From the listing below, copy only the lines running from the line that contains "Get a Price/Quote (31, 1375)" to the line that contains "Our Products (118, 34)", both included.

--- START ---

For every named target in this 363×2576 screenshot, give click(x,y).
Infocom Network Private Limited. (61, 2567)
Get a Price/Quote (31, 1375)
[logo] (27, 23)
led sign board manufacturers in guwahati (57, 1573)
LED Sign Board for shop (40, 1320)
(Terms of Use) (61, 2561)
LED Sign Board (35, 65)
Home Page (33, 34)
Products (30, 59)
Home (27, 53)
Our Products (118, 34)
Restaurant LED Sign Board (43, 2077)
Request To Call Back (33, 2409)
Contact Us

--- END ---
--- START ---

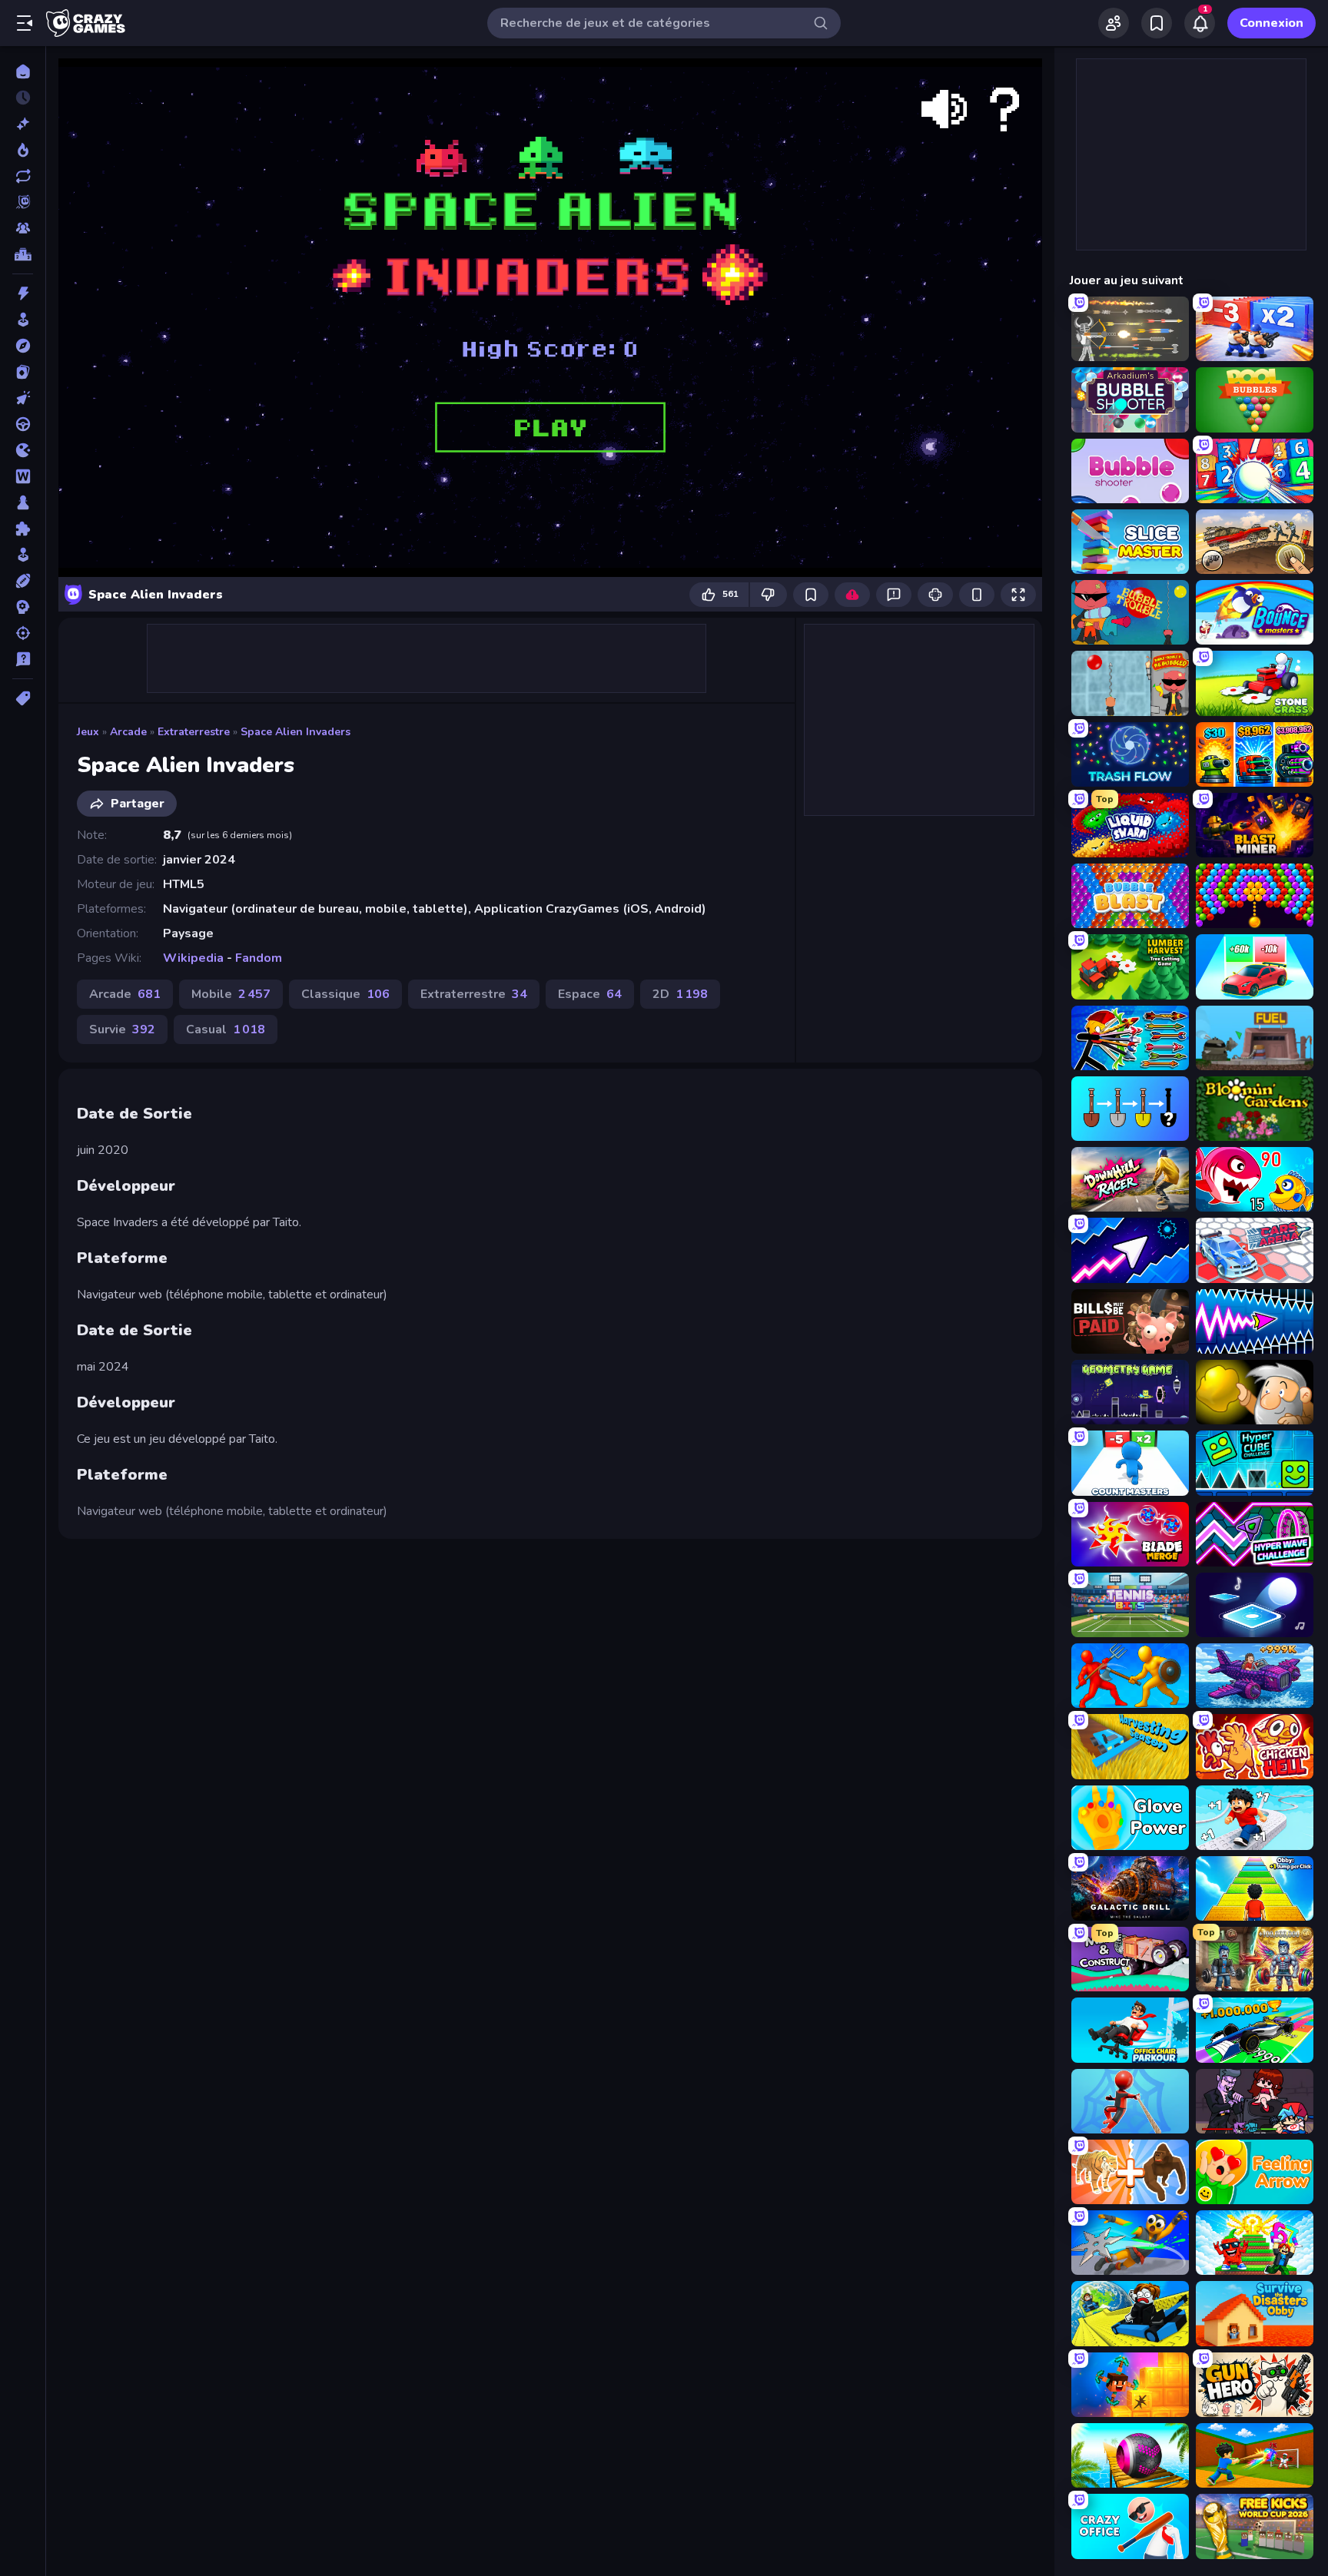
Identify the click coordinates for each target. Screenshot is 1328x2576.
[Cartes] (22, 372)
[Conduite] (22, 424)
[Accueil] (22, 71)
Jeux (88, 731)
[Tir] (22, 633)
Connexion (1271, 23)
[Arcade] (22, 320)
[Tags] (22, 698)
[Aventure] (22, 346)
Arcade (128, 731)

--- END ---

## Solved problem
Get a Price/Quote (31, 1375)
[logo] (27, 23)
led sign board manufacturers in guwahati (57, 1573)
LED Sign Board for shop (40, 1320)
(Terms of Use) (61, 2561)
LED Sign Board (35, 65)
Home Page (33, 34)
Products (30, 59)
Home (27, 53)
Our Products (118, 34)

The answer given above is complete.